As the answer, set down the lines below from the one containing "Tax Bodies (350, 2291)" through the one containing "Technology (354, 2313)", exactly and inclusively, and no others.
══ MATERIAL FOR THIS TASK
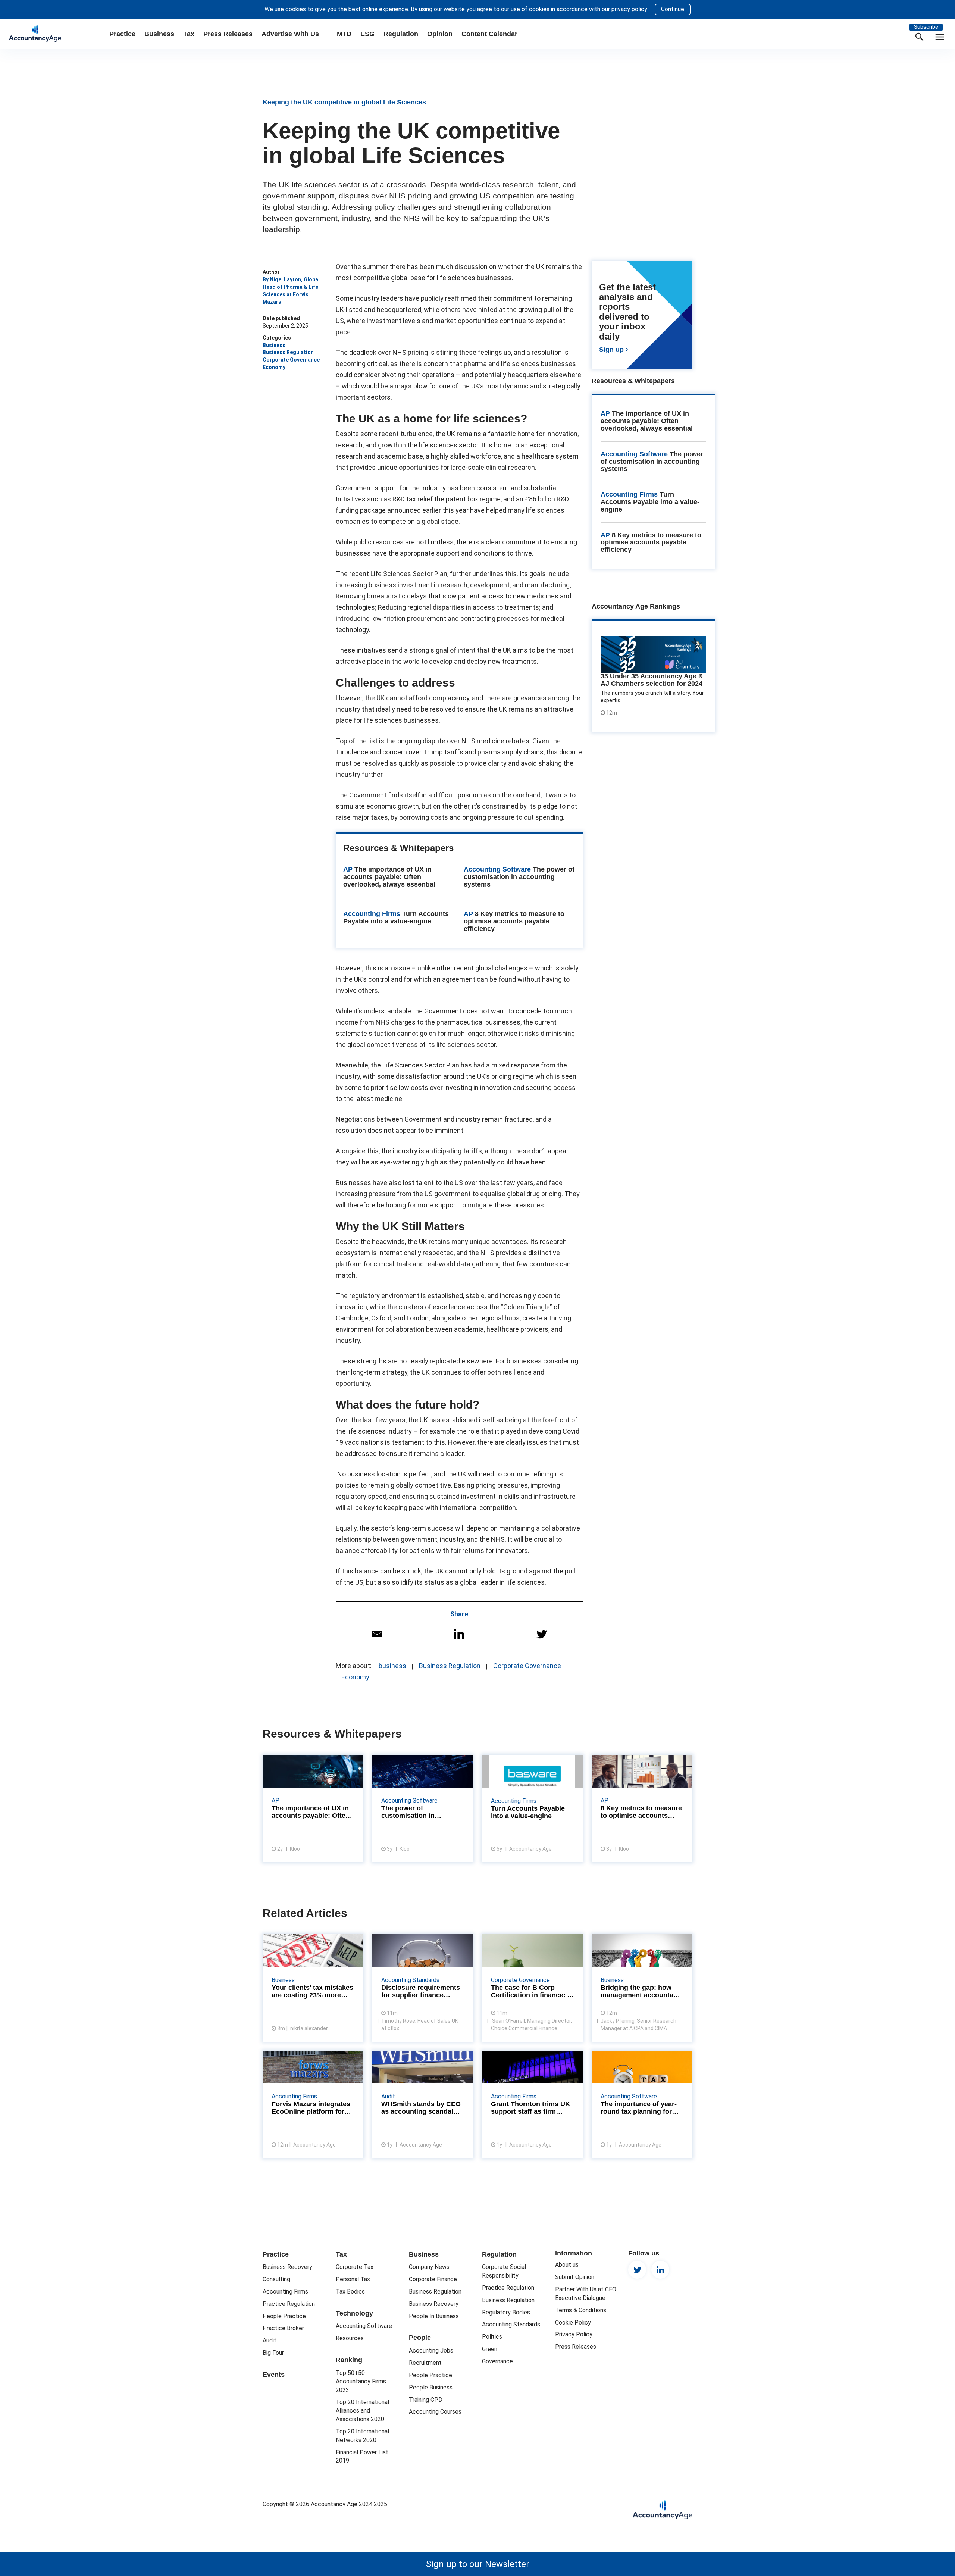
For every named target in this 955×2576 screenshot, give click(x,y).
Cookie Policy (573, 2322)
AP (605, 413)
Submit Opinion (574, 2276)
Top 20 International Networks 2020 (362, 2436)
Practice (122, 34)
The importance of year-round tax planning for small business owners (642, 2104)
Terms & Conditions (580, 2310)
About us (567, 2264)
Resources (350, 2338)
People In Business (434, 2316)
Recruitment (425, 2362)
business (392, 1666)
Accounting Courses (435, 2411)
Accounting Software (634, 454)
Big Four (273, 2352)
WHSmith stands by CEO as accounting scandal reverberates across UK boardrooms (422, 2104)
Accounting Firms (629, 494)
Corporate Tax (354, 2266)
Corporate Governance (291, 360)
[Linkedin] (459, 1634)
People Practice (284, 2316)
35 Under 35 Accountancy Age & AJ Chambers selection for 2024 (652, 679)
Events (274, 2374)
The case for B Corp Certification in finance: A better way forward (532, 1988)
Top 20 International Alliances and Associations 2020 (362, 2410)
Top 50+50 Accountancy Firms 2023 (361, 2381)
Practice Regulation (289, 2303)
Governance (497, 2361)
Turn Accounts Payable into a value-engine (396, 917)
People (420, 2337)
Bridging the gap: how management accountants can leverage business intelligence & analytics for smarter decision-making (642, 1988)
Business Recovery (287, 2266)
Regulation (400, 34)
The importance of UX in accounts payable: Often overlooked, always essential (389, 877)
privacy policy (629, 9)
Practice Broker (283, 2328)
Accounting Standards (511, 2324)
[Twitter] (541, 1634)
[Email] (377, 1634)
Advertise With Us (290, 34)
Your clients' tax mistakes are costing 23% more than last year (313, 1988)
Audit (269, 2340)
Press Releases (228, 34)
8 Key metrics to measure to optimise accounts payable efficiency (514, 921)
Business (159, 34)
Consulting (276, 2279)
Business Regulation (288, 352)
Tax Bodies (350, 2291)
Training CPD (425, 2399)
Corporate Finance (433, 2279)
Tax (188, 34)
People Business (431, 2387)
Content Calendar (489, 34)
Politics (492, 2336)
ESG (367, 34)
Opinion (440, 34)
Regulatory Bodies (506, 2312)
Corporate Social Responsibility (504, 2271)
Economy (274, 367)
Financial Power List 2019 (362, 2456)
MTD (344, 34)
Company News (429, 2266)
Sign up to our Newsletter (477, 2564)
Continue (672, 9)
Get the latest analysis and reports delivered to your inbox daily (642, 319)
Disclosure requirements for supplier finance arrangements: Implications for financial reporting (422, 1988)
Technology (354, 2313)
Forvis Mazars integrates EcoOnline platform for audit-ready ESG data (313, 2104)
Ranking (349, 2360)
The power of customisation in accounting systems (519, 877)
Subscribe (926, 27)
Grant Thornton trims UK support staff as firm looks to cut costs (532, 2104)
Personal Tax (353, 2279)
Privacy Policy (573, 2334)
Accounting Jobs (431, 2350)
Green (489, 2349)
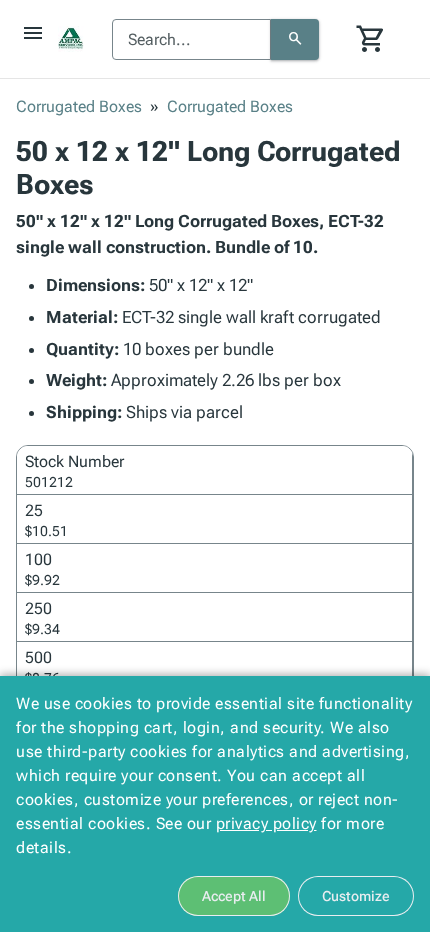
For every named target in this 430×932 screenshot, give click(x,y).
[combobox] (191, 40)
════
ANSWER FOR THE TASK:
Tax Bodies (350, 2291)
Training CPD (425, 2399)
Corporate Finance (433, 2279)
Tax (188, 34)
People Business (431, 2387)
Content Calendar (489, 34)
Politics (492, 2336)
ESG (367, 34)
Opinion (440, 34)
Regulatory Bodies (506, 2312)
Corporate Social Responsibility (504, 2271)
Economy (274, 367)
Financial Power List 2019 (362, 2456)
MTD (344, 34)
Company News (429, 2266)
Sign up to our Newsletter (477, 2564)
Continue (672, 9)
Get the latest analysis and reports delivered to your inbox daily (642, 319)
Disclosure requirements for supplier finance arrangements: Implications for financial reporting (422, 1988)
Technology (354, 2313)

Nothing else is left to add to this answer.